- DO THIS
Format the lines starting at the one containing "Given: Collapse the ПАРАМЕТРЫ section" and ending at the one containing "Looking at the" as a JSON list of strings, one string per line with blank lines omitted. Leave the pictures out.

- INPUT FOR THIS TASK

════

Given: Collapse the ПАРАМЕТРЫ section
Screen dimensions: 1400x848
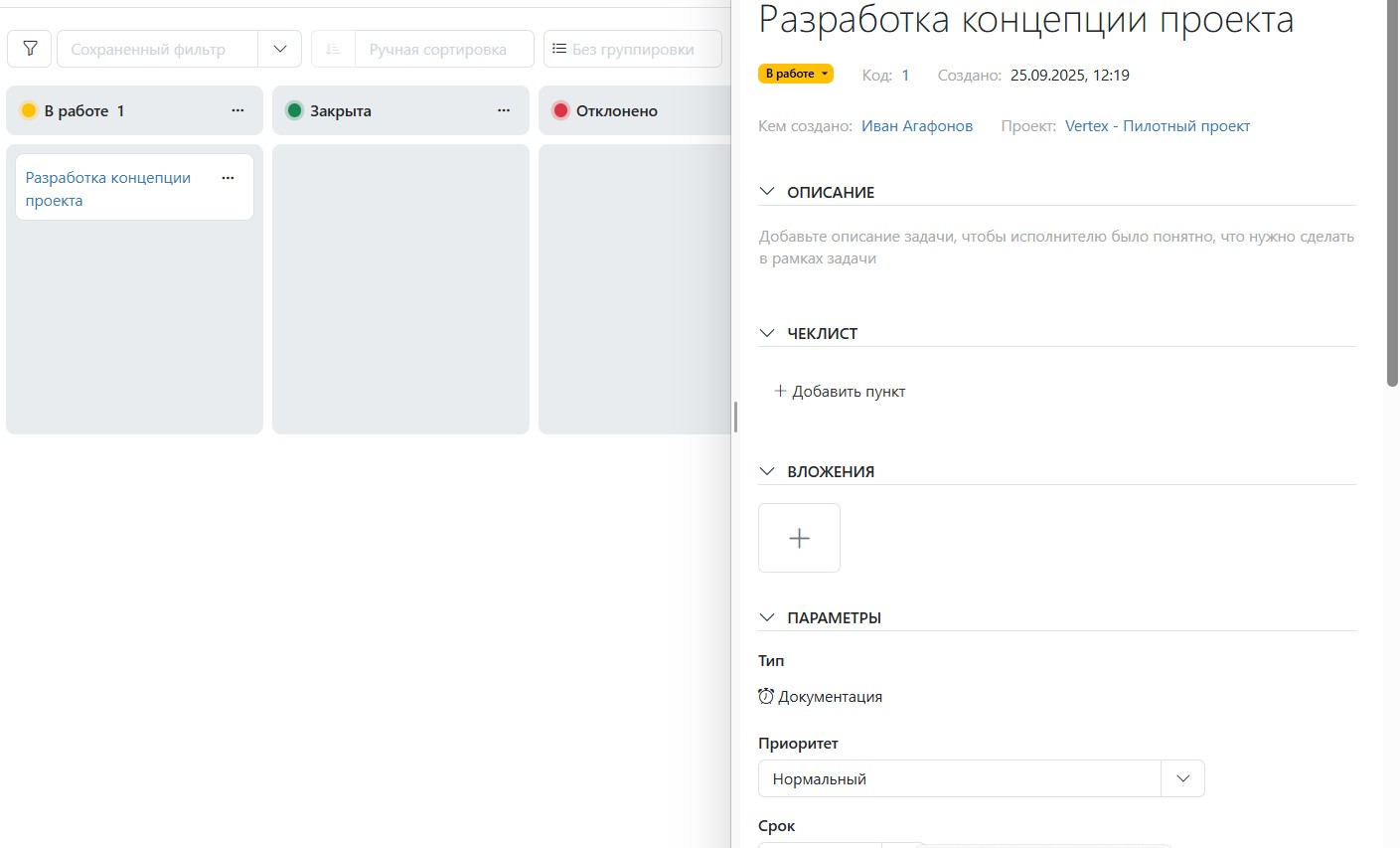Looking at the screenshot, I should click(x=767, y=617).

════

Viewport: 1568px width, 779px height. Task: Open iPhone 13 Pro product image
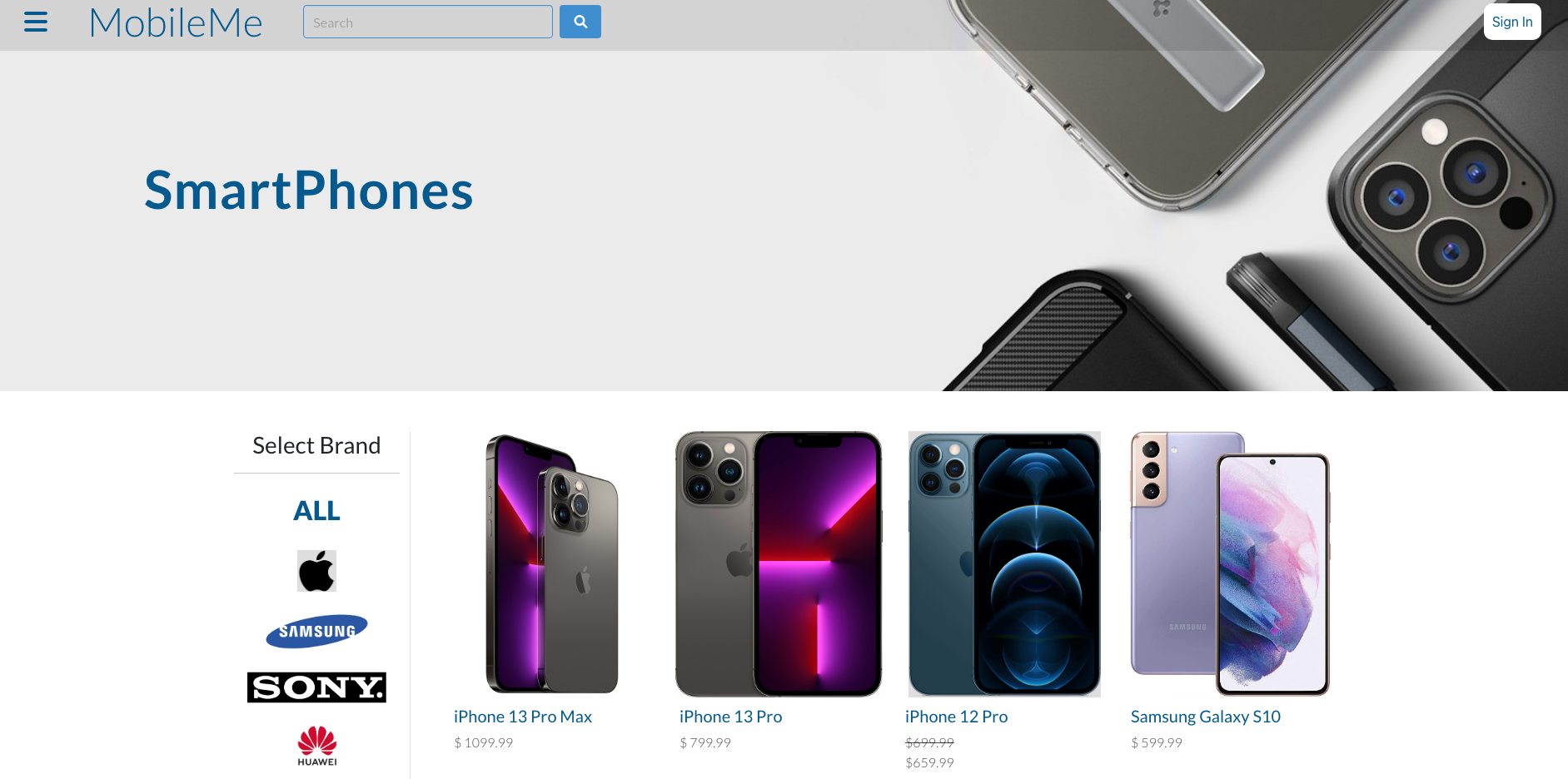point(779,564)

════

- CORRECT ANSWER
[
  "Given: Collapse the ПАРАМЕТРЫ section",
  "Screen dimensions: 1400x848",
  "Looking at the screenshot, I should click(x=767, y=617)."
]